The knowledge that their family’s financial wellbeing was safeguarded and the close call with loss reinforced the importance of giving to others and supporting their community.

“There are all of these pieces of almost losing and losing. We know there are so many painful things that happen in the world,” she said. “I lost my mom. We lost a baby to miscarriage in 2008. Matt’s dad had a heart attack in 2010. It happens more than it should.”

Their experiences with extremely difficult life circumstances ignited a desire to redouble their commitment to giving, including a gift to Juniata.

“Our lesson in life is that you don’t know when things might end, we are not going to live forever— no one is. But, we can leave a lasting legacy behind that will help others.”Leigh Ann (Suhrie) Wilson ’02

Motivated by the loss of Leigh Ann’s mother, the Wilsons made the decision to fund a scholarship, “Life is Short,” to aid Juniata students who have lost a parent. “The unfortunate situation is that there are five students who fell into that category,” Matt said. “This is for anyone, regardless of what year they are in. And, they can do it again the following year.”

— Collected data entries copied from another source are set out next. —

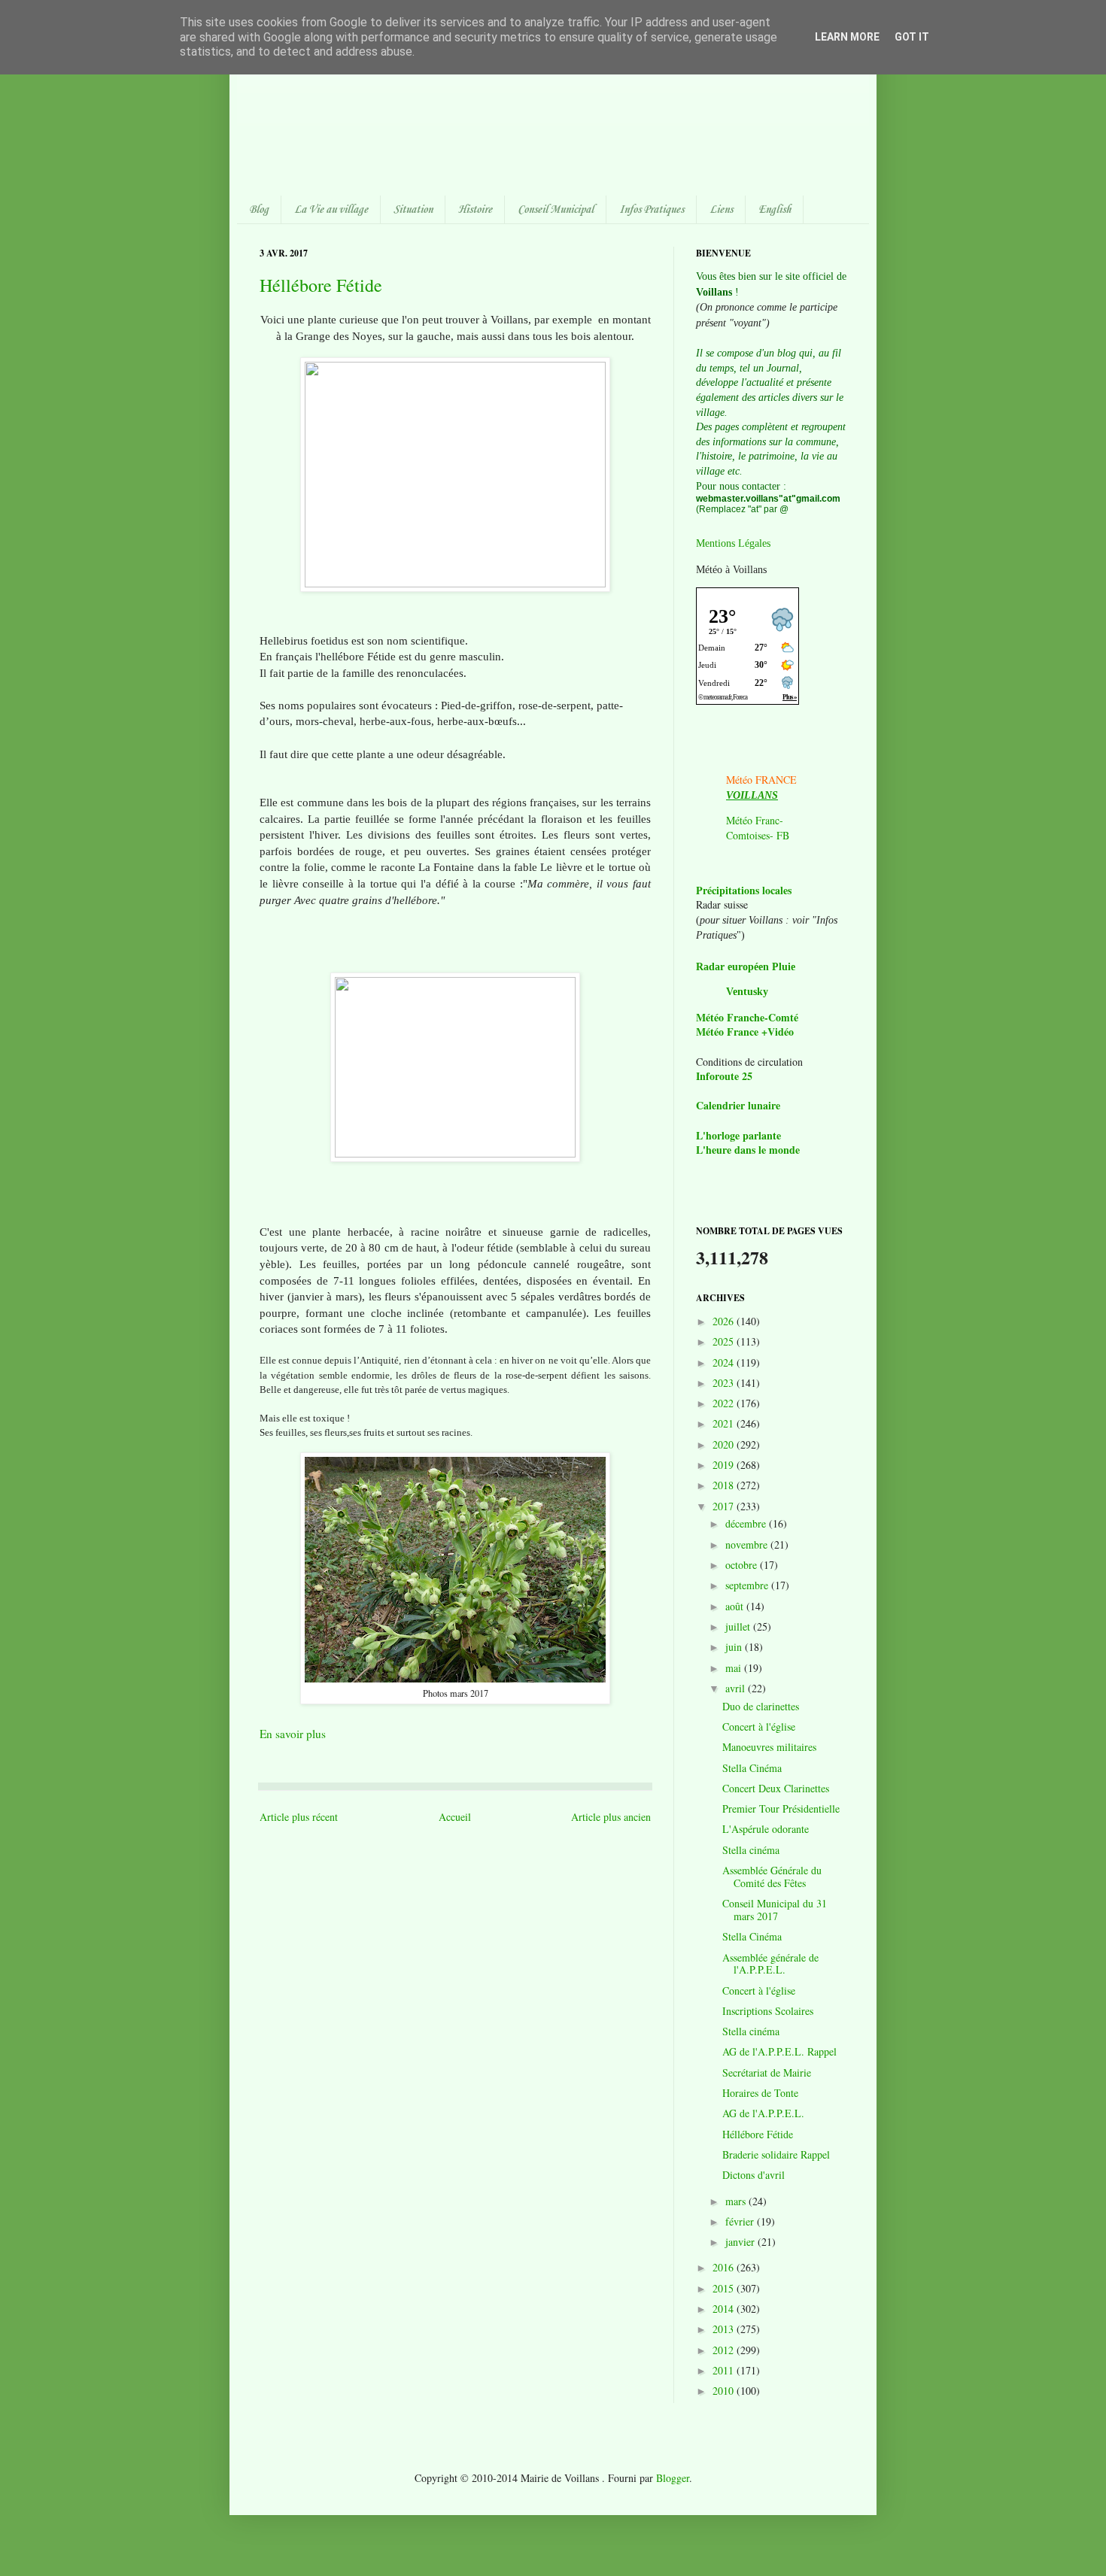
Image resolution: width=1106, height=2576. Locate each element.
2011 (725, 2370)
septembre (748, 1585)
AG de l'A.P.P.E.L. (763, 2113)
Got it (912, 37)
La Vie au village (331, 210)
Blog (259, 210)
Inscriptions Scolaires (767, 2011)
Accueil (455, 1817)
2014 (725, 2308)
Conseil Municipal (556, 210)
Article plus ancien (611, 1817)
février (741, 2221)
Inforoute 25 (724, 1076)
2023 (725, 1383)
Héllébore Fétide (321, 285)
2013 (725, 2329)
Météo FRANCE (761, 779)
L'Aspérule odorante (765, 1829)
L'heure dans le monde (748, 1150)
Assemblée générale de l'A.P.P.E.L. (770, 1963)
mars (737, 2201)
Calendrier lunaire (738, 1105)
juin (735, 1647)
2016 (725, 2267)
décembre (747, 1523)
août (735, 1606)
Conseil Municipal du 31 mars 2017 (774, 1909)
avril (736, 1688)
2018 (725, 1485)
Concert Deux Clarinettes (775, 1788)
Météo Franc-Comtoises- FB (757, 827)
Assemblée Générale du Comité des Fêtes (772, 1876)
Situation (413, 210)
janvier (741, 2242)
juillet (739, 1626)
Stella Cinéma (752, 1768)
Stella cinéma (750, 1850)
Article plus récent (299, 1817)
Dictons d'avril (753, 2175)
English (774, 210)
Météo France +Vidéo (745, 1031)
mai (734, 1668)
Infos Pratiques (651, 210)
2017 (725, 1506)
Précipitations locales (744, 890)
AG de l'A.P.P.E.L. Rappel (779, 2051)
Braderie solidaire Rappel (776, 2154)
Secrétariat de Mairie (766, 2072)
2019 (725, 1465)
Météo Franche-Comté (747, 1017)
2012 (725, 2350)
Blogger (672, 2478)
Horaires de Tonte (760, 2093)
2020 (725, 1444)
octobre (742, 1565)
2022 (725, 1403)
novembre (747, 1544)
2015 (725, 2288)
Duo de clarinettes (760, 1706)
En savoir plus (293, 1733)
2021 (725, 1423)
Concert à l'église (758, 1726)
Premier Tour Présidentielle (781, 1808)
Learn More (847, 37)
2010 (725, 2390)
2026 (725, 1321)
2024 (725, 1362)
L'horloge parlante (738, 1135)
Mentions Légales (733, 543)
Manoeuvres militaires (769, 1747)
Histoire (475, 210)
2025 (725, 1341)
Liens (721, 210)
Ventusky (747, 991)
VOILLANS (752, 795)
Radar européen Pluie (745, 966)
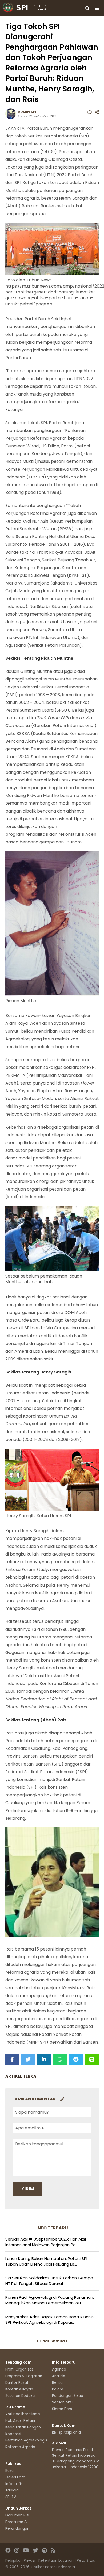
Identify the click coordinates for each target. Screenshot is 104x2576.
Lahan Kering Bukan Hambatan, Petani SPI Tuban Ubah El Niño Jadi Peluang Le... (46, 2261)
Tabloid (12, 2490)
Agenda (59, 2369)
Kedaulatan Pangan (23, 2427)
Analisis (58, 2376)
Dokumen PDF (17, 2515)
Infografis (14, 2483)
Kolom (57, 2389)
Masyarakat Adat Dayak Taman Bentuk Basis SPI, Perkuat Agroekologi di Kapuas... (49, 2319)
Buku (9, 2470)
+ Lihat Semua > (52, 2341)
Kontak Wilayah (19, 2389)
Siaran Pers (62, 2408)
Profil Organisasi (19, 2369)
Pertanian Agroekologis (26, 2440)
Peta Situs (86, 2560)
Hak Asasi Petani (20, 2420)
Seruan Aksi (62, 2402)
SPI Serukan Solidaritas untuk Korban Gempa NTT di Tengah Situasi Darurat (49, 2280)
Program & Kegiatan (23, 2376)
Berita (57, 2382)
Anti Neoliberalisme (22, 2414)
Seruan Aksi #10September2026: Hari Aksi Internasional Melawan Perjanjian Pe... (45, 2241)
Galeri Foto (15, 2477)
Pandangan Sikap (67, 2395)
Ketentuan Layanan (56, 2560)
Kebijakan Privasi (20, 2560)
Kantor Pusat (17, 2382)
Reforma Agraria (20, 2446)
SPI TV (10, 2496)
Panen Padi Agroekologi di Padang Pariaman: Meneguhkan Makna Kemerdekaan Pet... (49, 2300)
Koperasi (13, 2433)
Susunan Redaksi (20, 2395)
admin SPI (27, 111)
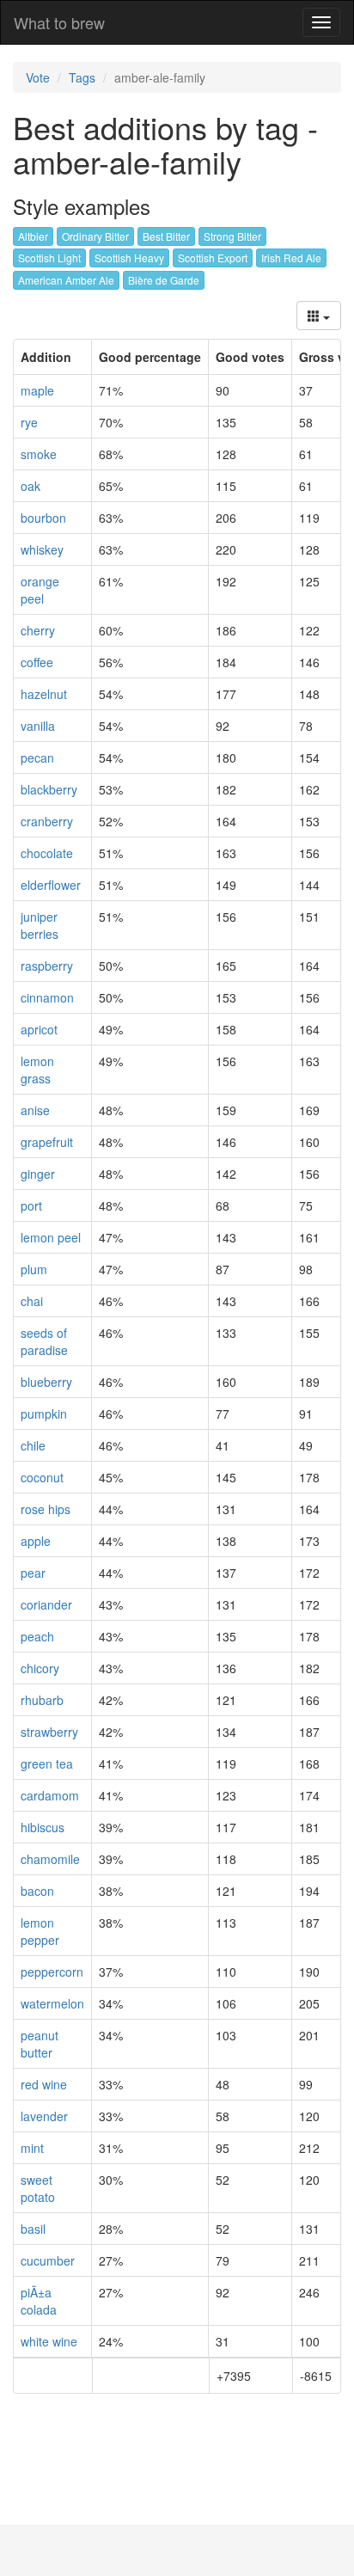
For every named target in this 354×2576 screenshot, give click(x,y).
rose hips (45, 1509)
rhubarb (42, 1699)
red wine (44, 2084)
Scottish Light (49, 257)
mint (32, 2147)
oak (30, 485)
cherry (38, 630)
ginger (38, 1173)
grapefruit (47, 1141)
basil (33, 2228)
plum (34, 1269)
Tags (82, 77)
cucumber (48, 2260)
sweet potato (38, 2188)
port (31, 1205)
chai (32, 1300)
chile (33, 1445)
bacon (37, 1890)
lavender (44, 2116)
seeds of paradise (44, 1341)
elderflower (51, 884)
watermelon (52, 2003)
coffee (37, 662)
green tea (47, 1763)
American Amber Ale (66, 280)
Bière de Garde (163, 280)
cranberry (47, 821)
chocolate (47, 853)
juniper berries (39, 925)
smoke (39, 454)
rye (29, 422)
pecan (37, 757)
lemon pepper (40, 1931)
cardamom (50, 1795)
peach (37, 1636)
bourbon (43, 517)
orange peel (40, 590)
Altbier (33, 236)
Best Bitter (166, 236)
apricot (39, 1029)
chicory (40, 1668)
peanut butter (39, 2044)
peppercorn (52, 1971)
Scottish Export (212, 257)
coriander (46, 1604)
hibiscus (42, 1827)
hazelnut (44, 693)
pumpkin (44, 1413)
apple (36, 1540)
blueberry (46, 1381)
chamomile (50, 1859)
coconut (42, 1477)
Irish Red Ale (291, 257)
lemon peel (51, 1237)
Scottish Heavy (129, 257)
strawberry (49, 1731)
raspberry (47, 965)
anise (35, 1110)
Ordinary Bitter (95, 236)
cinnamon (47, 997)
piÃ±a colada (39, 2301)
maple (37, 390)
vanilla (38, 725)
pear (33, 1572)
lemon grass (37, 1069)
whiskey (42, 549)
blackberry (49, 789)
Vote (38, 77)
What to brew (59, 22)
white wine (49, 2341)
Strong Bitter (232, 236)
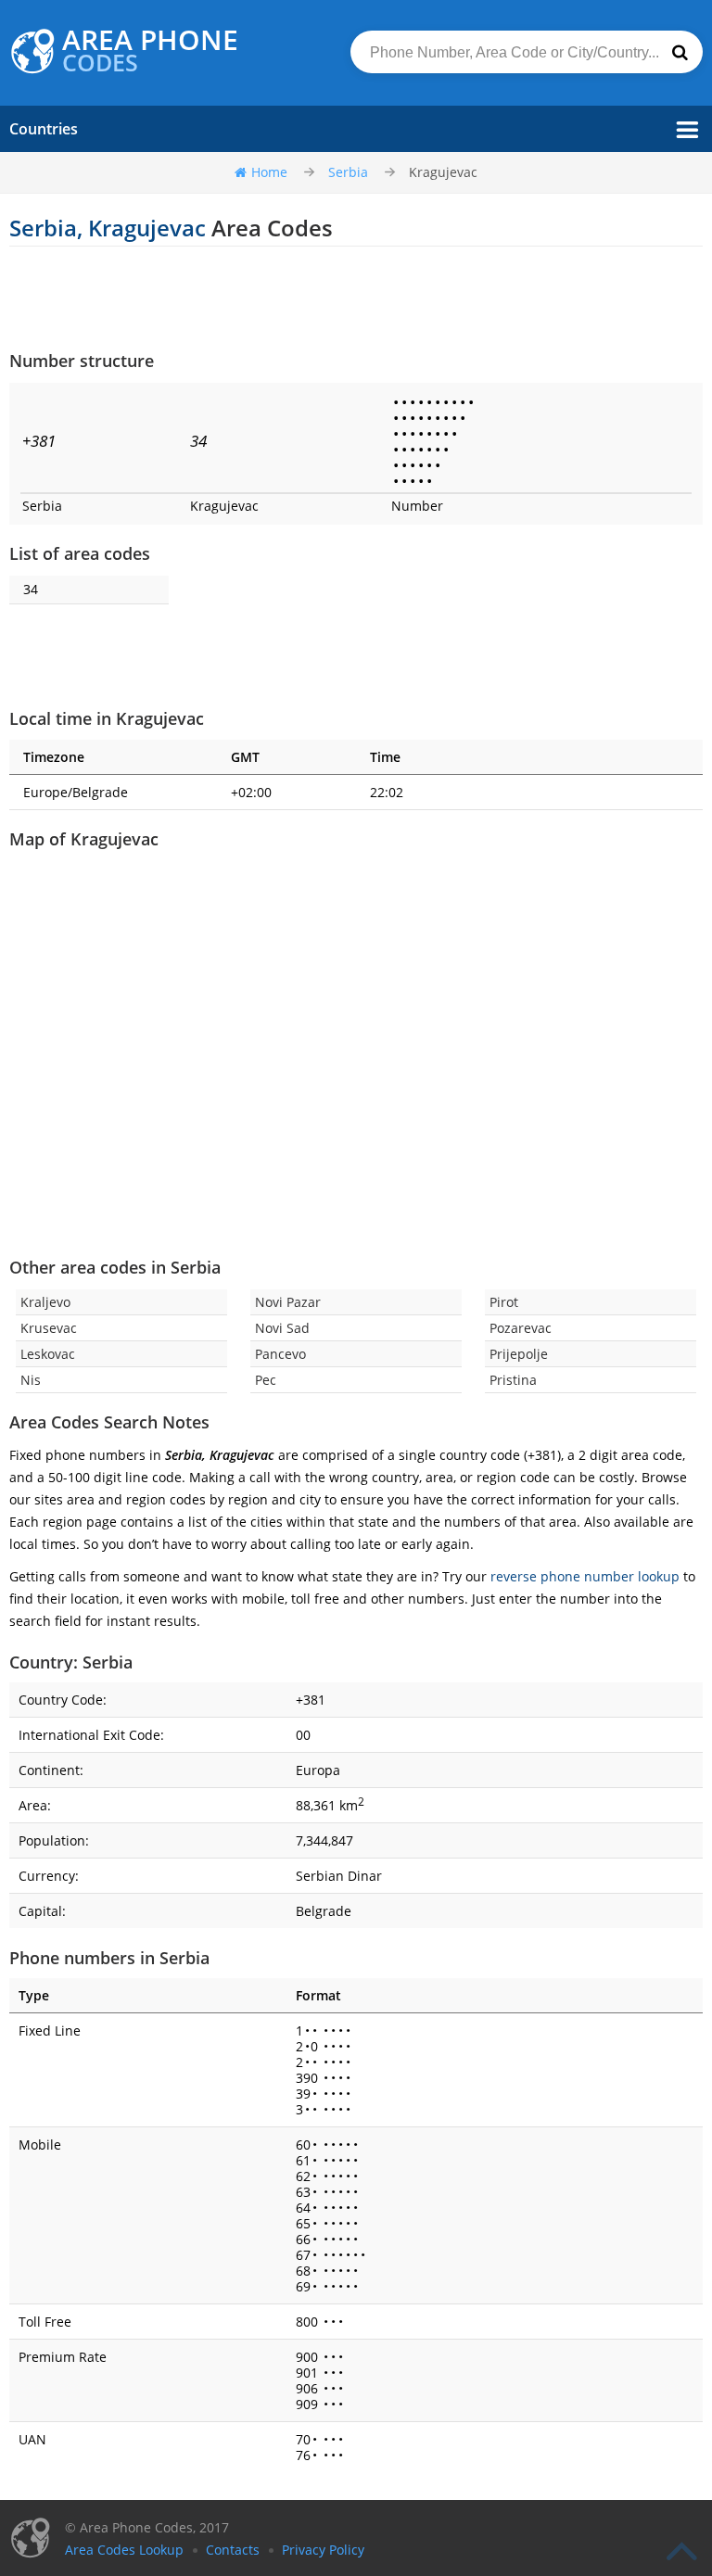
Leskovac (47, 1354)
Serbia (348, 172)
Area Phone (150, 51)
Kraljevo (45, 1302)
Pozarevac (521, 1328)
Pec (265, 1380)
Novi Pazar (288, 1302)
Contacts (233, 2549)
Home (269, 172)
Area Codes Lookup (124, 2549)
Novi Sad (282, 1328)
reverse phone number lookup (585, 1576)
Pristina (513, 1380)
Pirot (504, 1302)
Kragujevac (443, 172)
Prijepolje (519, 1354)
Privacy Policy (323, 2549)
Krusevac (48, 1328)
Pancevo (280, 1354)
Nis (30, 1380)
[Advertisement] (356, 297)
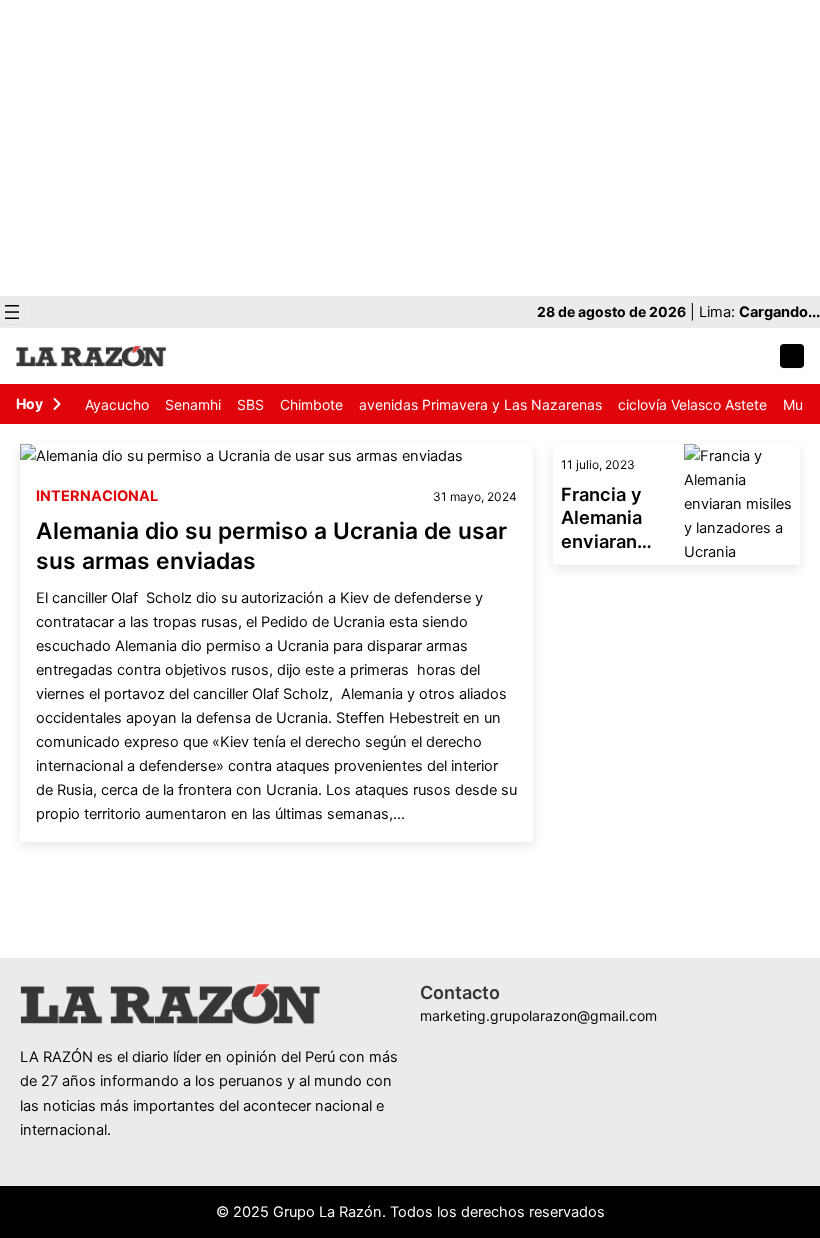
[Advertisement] (410, 148)
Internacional (97, 496)
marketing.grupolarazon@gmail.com (538, 1015)
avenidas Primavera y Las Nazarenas (480, 404)
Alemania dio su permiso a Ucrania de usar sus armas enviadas (271, 546)
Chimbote (311, 404)
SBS (250, 404)
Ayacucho (117, 404)
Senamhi (193, 404)
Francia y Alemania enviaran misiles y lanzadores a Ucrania (617, 518)
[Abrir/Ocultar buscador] (792, 356)
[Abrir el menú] (12, 312)
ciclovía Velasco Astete (692, 404)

Matt and Leigh Ann created “The Brain Matters,” an endowment through the UPMC Pinnacle Foundation to help cover hospital bills for those suffering brain injuries and to provide technology and education for the Central Pennsylvanian neurologists providing treatment.

“Giving to the UPMC Pinnacle Foundation was a no brainer,” said Leigh Ann. “Matt’s employer protected us all along the way. For us, that was an easy way to give back.”

The Wilsons were recognized this year by the United Way and became two of the youngest members of the Alexis de Tocqueville Society. The society local philanthropic leaders who devote their time, talent, and funds to create long-lasting changes.

“Our lesson in life is that you don’t know when things might end,” said Leigh Ann. “We are not going to live forever—no one is. But, we can leave a lasting legacy behind that will help others.”